My full list of publications is available as a

Selected publications (with emphasis on the past years)

Interactive Visual Data Exploration with Subjective Feedback

Kai Puolamäki, Bo Kang, Jefrey Lijffijt, Tijl De Bie. ECML PKDD 2016, Part II, LNCS 9852, pp. 214-229, 2016. [slides pdf, slides pptx, poster] http://dx.doi.org/10.1007/978-3-319-46227-1_14
Topics: explorative data analysis, randomization

Data visualization and iterative/interactive data mining are growing rapidly in attention, both in research as well as in industry. However, integrated methods and tools that combine advanced visualization and data mining techniques are rare, and those that exist are often specialized to a single problem or domain. In this paper, we introduce a novel generic method for interactive visual exploration of high-dimensional data. In contrast to most visualization tools, it is not based on the traditional dogma of manually zooming and rotating data. Instead, the tool initially presents the user with an ‘interesting’ projection of the data and then employs data randomization with constraints to allow users to flexibly and intuitively express their interests or beliefs using visual interactions that correspond to exactly defined constraints. These constraints expressed by the user are then taken into account by a projection-finding algorithm to compute a new ‘interesting’ projection, a process that can be iterated until the user runs out of time or finds that constraints explain everything she needs to find from the data. We present the tool by means of two case studies, one controlled study on synthetic data and another on real census data. The data and software related to this paper are available at http://www.interesting-patterns.net/forsied/interactive-visual-data-exploration-with-subjective-feedback/

Using regression makes extraction of shared variation in multiple datasets easy

Jussi Korpela, Andreas Henelius, Lauri Ahonen, Arto Klami, Kai Puolamäki. Data Mining and Knowledge Discovery, 30(5): 1112-1133, 2016. http://dx.doi.org/10.1007/s10618-016-0465-y
Topics: time series

In many data analysis tasks it is important to understand the relationships between different datasets. Several methods exist for this task but many of them are limited to two datasets and linear relationships. In this paper, we propose a new efficient algorithm, termed COCOREG, for the extraction of variation common to all datasets in a given collection of arbitrary size. COCOREG extends redundancy analysis to more than two datasets, utilizing chains of regression functions to extract the shared variation in the original data space. The algorithm can be used with any linear or non-linear regression function, which makes it robust, straightforward, fast, and easy to implement and use. We empirically demonstrate the efficacy of shared variation extraction using the COCOREG algorithm on five artificial and three real datasets.

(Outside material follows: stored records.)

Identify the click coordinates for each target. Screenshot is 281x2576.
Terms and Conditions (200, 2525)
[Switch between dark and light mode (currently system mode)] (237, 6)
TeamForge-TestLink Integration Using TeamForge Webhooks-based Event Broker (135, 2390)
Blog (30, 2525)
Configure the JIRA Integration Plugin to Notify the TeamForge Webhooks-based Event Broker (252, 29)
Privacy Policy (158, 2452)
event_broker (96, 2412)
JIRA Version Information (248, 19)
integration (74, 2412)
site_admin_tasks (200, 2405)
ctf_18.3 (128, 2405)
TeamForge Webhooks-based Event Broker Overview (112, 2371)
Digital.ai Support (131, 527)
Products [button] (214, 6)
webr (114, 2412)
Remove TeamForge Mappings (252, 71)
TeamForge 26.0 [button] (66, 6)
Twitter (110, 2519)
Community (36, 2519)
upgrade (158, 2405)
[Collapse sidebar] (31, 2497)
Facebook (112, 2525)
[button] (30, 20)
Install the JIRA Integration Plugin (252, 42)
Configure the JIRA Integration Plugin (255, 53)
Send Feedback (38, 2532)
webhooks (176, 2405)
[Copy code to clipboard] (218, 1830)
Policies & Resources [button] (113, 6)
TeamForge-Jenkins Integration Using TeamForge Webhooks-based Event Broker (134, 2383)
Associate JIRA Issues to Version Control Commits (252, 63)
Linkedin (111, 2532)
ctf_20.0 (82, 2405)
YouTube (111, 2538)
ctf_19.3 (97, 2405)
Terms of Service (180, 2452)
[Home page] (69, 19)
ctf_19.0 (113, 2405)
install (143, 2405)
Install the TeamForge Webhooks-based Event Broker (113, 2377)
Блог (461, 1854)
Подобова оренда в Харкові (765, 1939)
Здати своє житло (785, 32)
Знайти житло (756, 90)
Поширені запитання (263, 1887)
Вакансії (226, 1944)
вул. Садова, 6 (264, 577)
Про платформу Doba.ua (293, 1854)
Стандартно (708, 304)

Size matters: choosing the most informative set of window lengths for mining patterns in event sequences

Jefrey Lijffijt, Panagiotis Papapetrou, Kai Puolamäki. Data Mining and Knowledge Discovery, 29(6): 1838-1864, 2015. http://dx.doi.org/10.1007/s10618-014-0397-3
Topics: time series

In order to find patterns in data, it is often necessary to aggregate or summarise data at a higher level of granularity. Selecting the appropriate granularity is a challenging task and often no principled solutions exist. This problem is particularly relevant in analysis of data with sequential structure. We consider this problem for a specific type of data, namely event sequences. We introduce the problem of finding the best set of window lengths for analysis of event sequences for algorithms with real-valued output. We present suitable criteria for choosing one or multiple window lengths and show that these naturally translate into a computational optimisation problem. We show that the problem is NP-hard in general, but that it can be approximated efficiently and even analytically in certain cases. We give examples of tasks that demonstrate the applicability of the problem and present extensive experiments on both synthetic data and real data from several domains. We find that the method works well in practice, and that the optimal sets of window lengths themselves can provide new insight into the data.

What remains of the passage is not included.